About half a year ago we were asked to take part in research of genetic factors in autism.
We were OK with it. It would involve a bloodtest per person and some questionnaires, maybe duplicates of what we already filled in.
We were positive because all could be done before the summervacation and wouldn't interfere with school, nor work.
But we had to wait and when we were already forgotten the whole event we got the message that they wanted to go ahead.
Forst we would get the questionnaires at home and we had to come to the hospital for a blooddraw. That was OK.
But soon the plans were changed.
They wanted to give us the paperwork when we were there for the test.
They wanted to test us all with the ADOS, a test to diagnose autism.
We went along with it, but not in happiness.
Most of the kids were tested and got official diagnoses, so why do that again?
I couldn't manage to make appointments because the boys had their work and the girls their school.
So I got in contact and it turned out they also wanted to do a dyslexia test.
We were having 90 minutes of tests, then a wait of 15 minutes, and then a meeting with the big woman.
A wait of 15 minutes?
Yes, to put the video recordings on the computer.
Yes... we were video observed too.
The paperwork was send home.
I had absolutely no time to go through cm's of questionnaires.
Big woman called. She sounded like a little girl, but who cares?
On my question why she didn't contact us sooner she said she had a death in the family and took time off.

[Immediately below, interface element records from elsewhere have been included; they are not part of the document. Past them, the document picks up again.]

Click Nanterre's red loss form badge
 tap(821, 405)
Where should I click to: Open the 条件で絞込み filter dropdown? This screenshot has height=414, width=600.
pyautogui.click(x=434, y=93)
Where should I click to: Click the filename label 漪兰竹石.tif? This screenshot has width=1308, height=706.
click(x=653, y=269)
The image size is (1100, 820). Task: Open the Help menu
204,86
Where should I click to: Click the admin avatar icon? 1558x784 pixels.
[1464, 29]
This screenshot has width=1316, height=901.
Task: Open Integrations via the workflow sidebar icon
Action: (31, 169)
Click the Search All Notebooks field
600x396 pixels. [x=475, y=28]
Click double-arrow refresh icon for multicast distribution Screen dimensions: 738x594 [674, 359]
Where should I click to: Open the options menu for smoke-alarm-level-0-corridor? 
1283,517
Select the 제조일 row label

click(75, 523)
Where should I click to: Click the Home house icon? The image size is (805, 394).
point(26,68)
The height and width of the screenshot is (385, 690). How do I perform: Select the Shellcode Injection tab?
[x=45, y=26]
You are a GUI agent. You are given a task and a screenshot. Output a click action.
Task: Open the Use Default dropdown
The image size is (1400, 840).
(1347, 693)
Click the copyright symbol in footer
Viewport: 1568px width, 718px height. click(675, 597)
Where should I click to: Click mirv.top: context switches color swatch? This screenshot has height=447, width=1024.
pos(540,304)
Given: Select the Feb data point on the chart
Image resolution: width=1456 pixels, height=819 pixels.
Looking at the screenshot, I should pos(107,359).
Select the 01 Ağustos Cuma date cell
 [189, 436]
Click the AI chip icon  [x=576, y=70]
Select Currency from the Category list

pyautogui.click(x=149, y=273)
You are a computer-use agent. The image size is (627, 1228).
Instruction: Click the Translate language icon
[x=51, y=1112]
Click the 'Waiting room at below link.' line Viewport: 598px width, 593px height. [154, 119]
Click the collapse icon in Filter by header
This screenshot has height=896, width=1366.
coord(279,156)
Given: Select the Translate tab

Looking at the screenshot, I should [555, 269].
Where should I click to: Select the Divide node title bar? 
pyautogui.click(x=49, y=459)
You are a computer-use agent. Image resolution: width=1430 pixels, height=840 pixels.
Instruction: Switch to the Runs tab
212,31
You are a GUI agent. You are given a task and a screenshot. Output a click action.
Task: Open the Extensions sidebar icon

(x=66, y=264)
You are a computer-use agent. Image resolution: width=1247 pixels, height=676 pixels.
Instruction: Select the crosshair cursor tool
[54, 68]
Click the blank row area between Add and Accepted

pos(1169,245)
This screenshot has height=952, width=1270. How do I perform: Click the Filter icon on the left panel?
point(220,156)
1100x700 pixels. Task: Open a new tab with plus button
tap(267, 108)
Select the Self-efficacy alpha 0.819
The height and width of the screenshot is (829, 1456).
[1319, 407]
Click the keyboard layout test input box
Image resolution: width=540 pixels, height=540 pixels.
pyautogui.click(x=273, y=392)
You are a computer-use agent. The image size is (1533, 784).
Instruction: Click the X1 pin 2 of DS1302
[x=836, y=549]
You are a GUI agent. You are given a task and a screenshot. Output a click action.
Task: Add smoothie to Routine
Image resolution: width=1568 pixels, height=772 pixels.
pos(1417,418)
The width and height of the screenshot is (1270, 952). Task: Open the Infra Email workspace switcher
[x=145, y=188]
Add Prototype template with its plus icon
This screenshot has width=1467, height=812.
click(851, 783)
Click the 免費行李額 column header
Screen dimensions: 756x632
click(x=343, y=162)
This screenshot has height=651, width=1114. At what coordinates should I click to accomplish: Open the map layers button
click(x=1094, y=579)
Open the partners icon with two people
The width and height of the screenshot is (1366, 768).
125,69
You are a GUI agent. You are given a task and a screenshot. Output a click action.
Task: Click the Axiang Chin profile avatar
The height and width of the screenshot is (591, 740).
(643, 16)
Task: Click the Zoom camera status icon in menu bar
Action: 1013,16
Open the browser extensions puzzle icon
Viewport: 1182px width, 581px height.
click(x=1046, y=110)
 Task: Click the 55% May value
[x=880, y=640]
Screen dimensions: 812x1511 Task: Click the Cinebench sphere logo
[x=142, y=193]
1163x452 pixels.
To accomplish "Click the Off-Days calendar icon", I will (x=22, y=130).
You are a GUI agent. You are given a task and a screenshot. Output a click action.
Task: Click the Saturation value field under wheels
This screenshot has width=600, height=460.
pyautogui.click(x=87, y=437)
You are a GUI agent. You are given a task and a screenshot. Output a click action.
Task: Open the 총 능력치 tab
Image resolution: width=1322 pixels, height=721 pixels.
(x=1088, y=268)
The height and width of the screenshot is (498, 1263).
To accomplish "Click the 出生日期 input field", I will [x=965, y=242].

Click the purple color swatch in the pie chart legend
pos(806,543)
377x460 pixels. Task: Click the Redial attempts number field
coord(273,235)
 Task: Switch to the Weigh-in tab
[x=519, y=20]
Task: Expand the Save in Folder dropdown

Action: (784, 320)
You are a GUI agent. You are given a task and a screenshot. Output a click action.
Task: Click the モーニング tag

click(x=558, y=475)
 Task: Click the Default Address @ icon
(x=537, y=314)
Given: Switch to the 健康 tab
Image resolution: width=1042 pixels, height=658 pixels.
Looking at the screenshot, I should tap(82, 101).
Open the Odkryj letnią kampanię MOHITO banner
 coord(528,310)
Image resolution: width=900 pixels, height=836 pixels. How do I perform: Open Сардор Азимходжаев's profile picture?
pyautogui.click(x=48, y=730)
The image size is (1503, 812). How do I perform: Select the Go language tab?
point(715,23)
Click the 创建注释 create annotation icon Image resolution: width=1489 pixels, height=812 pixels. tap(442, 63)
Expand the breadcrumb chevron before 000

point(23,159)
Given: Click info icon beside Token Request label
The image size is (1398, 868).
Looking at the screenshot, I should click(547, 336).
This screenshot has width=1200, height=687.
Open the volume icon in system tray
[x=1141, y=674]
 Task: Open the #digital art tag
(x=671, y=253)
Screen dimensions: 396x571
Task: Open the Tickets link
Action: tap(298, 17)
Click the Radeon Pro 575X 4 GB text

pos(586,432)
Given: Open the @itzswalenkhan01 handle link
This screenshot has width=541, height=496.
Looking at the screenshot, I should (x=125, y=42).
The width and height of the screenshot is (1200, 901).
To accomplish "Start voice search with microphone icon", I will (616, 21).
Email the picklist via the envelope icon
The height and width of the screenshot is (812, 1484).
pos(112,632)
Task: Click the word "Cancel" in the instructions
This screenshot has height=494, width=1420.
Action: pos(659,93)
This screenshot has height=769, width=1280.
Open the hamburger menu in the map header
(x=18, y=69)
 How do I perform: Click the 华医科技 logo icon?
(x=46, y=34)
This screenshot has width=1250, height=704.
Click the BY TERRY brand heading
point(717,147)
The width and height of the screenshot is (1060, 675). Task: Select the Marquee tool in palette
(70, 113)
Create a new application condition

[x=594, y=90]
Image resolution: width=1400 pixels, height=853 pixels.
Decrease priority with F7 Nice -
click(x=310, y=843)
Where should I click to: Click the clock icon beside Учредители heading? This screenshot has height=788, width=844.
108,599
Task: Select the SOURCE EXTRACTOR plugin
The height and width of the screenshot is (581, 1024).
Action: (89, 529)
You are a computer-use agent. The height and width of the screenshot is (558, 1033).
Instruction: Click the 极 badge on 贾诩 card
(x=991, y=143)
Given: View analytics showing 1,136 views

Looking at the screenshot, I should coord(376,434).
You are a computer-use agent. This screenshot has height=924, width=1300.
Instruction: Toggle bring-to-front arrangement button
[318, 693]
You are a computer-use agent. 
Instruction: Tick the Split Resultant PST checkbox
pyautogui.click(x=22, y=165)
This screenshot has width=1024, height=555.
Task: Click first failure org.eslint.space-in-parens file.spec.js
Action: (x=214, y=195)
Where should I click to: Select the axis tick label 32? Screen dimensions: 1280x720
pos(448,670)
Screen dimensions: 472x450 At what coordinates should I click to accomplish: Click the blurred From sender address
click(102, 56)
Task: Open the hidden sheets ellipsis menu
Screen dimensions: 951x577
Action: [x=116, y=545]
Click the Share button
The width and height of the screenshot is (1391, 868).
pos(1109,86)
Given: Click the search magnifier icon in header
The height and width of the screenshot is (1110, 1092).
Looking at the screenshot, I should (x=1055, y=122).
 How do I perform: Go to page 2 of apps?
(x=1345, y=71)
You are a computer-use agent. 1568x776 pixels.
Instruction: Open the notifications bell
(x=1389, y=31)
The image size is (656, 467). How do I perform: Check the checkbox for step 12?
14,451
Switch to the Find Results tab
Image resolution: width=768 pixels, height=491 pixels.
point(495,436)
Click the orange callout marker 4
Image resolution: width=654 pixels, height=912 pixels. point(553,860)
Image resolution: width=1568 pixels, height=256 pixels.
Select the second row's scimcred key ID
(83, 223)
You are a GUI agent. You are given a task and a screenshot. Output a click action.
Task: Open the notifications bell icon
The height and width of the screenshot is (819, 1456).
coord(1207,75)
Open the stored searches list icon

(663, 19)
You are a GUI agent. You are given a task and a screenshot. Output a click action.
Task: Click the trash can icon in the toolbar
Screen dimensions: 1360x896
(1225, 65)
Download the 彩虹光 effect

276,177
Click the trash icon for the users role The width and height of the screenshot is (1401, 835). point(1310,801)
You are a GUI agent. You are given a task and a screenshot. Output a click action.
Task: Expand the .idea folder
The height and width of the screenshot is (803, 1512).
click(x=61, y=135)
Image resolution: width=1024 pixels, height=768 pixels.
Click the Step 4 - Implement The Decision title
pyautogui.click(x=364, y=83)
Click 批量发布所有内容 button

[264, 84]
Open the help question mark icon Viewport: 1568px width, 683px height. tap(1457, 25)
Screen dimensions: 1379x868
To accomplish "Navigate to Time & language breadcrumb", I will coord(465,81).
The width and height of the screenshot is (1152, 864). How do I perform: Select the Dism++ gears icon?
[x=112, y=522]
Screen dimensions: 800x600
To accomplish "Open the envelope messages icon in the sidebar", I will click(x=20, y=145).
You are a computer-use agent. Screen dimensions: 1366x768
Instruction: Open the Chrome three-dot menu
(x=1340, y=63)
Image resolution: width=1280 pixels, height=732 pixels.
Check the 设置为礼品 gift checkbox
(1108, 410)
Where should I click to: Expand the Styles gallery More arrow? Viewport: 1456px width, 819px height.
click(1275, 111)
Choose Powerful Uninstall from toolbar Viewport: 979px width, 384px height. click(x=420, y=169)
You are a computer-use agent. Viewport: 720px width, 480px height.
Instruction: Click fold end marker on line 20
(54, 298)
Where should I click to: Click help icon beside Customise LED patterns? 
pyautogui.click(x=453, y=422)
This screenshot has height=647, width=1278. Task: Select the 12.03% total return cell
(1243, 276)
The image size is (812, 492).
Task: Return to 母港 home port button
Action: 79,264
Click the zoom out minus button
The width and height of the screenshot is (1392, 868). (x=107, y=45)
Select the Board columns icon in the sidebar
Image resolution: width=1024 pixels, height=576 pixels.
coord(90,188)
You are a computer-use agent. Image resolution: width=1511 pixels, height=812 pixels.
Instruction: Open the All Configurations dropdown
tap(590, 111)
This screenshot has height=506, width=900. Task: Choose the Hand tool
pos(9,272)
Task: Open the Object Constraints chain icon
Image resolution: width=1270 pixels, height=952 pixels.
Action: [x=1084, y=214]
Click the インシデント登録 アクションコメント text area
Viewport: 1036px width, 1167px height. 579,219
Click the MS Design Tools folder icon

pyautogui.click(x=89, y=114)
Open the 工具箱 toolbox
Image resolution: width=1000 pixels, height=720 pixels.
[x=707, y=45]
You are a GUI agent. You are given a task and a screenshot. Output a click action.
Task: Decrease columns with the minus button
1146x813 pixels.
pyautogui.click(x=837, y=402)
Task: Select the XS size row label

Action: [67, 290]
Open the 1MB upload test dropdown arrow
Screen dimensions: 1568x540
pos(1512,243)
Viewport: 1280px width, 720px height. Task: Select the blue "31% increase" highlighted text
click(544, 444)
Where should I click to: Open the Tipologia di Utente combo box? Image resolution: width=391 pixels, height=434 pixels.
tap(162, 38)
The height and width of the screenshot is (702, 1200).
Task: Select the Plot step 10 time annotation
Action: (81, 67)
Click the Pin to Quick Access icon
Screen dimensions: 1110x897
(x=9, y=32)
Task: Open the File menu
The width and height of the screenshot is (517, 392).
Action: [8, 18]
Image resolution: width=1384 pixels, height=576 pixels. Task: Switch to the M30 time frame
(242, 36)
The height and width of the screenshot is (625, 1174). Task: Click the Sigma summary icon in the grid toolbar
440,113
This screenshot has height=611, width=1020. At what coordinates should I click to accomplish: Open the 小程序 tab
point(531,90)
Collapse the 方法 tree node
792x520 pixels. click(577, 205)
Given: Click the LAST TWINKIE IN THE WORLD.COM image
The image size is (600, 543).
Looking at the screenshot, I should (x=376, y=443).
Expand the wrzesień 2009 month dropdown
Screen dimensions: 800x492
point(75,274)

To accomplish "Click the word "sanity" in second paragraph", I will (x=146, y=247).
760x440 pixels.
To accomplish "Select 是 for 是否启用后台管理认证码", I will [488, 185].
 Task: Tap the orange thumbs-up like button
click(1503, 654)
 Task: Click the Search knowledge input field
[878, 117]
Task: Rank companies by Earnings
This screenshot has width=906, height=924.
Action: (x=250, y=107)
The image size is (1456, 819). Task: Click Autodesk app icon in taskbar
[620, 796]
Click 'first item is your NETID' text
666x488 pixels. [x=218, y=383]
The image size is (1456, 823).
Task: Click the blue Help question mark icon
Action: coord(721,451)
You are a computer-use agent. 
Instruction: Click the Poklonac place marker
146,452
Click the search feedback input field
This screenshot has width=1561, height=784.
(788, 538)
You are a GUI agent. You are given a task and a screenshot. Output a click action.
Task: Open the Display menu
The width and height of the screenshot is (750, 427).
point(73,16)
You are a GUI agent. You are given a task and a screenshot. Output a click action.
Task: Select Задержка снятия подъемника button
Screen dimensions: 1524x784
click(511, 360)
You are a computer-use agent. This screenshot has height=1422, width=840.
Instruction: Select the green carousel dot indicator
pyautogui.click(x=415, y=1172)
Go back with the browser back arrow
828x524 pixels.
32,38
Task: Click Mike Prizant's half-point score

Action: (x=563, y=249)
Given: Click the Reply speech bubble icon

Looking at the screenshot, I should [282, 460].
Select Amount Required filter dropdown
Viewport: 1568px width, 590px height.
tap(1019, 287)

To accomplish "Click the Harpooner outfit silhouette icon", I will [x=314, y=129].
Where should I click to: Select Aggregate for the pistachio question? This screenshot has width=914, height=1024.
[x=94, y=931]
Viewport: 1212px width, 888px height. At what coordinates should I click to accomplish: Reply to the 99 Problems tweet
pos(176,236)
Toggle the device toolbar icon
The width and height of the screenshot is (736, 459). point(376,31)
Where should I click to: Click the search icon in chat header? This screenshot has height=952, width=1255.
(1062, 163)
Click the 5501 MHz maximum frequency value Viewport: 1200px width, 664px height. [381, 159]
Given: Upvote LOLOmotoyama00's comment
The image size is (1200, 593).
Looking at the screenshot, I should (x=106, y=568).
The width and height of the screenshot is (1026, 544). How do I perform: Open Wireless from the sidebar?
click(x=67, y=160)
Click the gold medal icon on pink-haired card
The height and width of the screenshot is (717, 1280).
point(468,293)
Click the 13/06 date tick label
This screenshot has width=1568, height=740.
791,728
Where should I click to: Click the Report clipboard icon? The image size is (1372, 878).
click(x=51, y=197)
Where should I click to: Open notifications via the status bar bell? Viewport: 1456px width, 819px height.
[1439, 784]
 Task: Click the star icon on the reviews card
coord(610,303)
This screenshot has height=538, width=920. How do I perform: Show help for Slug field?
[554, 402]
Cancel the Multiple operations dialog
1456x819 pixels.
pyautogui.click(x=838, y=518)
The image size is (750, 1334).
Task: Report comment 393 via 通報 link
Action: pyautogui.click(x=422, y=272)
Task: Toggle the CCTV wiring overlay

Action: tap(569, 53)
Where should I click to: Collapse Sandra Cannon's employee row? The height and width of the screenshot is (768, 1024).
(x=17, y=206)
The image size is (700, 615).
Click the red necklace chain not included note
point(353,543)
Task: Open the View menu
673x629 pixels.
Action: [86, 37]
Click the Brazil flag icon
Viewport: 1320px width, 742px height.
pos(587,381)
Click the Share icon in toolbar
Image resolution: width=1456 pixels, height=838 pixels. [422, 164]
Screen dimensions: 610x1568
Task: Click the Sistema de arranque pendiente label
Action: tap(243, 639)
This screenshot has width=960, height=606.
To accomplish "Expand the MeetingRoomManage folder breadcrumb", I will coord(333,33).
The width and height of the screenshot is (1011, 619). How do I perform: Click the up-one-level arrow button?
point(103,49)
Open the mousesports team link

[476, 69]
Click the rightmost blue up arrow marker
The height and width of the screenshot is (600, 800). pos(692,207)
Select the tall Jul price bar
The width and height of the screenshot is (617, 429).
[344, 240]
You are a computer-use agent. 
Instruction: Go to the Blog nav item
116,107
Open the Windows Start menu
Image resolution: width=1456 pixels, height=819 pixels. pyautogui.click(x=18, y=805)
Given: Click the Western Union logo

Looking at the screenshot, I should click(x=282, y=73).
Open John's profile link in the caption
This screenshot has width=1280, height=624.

Now she was in a hurry, all needed to be done before the tenth of november.
Like I am I tried to see the positive: we could do it all in the autumn vacation.
But the boys had different plans, and so did the girls, and I got the job at the paper, so I needed my time too.
We decided to bite through. If possible.
Then I opened the envelope with the questionnaires, expecting them for all of us.
Not only half of us.
So that meant double the amount of work or me. Ugh.
Still, a bit naive maybe, I thought it would happen.
Then I paged through the paperwork: a thick lot needed to be answered by a parent or someone else who knows me from my childhood.
I don't know anyone who knows me from my childhood exept someone who has terminal cancer and is above 80 years of age.
Do you see someone like that answering questions about my pregnancy, how I was at 4 years of age, and answer sexually inplicit questions?
On top of it, I should also ask that person to answer a questionnaire about my life before 12 years of age, typed in small letters, and ask a friend to do the same. My hb should also answer the same questions and the same ones should also answered by me.
Well, I'm at an age that people would have suggested I would be autistic or something like that at least once in my life.
There were also questionnaires about hyperactivity.
This too wasn't discussed with us.
So it completely went wrong with my positive attitude.
They should have discussed the fact that they wanted more and more, and that we needed to involve other people in this in a huge extent.
So I mailed my hesitations about the lot of questionnaires and asked them to reconsider, as all the boys were diagnosed by a wellknown psychiatrist and one of the girls was tested too. Not because she had symptoms, but because she wanted to be absolutely sure she had no autism.
Soon after hb was called by the psychiatrist of one of the sons.
We were not cooperative enough.
And the suggestion was made that the woman had already enlisted to present the case.
I was told we were part of a group of families, not the only family.
And why did she call him? He was not part of the research and not the supervisor, so in a way she was breaking confidentiality.
Well, she's got a mail now that she needs to reconsider the tests and lists.
That she needs to make appointments first with the boys, to be sure the whole thing can be done.
And that we are not the least bit motivated anymore.
We are motivated to give blood. No problem there.
But the way they have lured us into this research is at least unethical.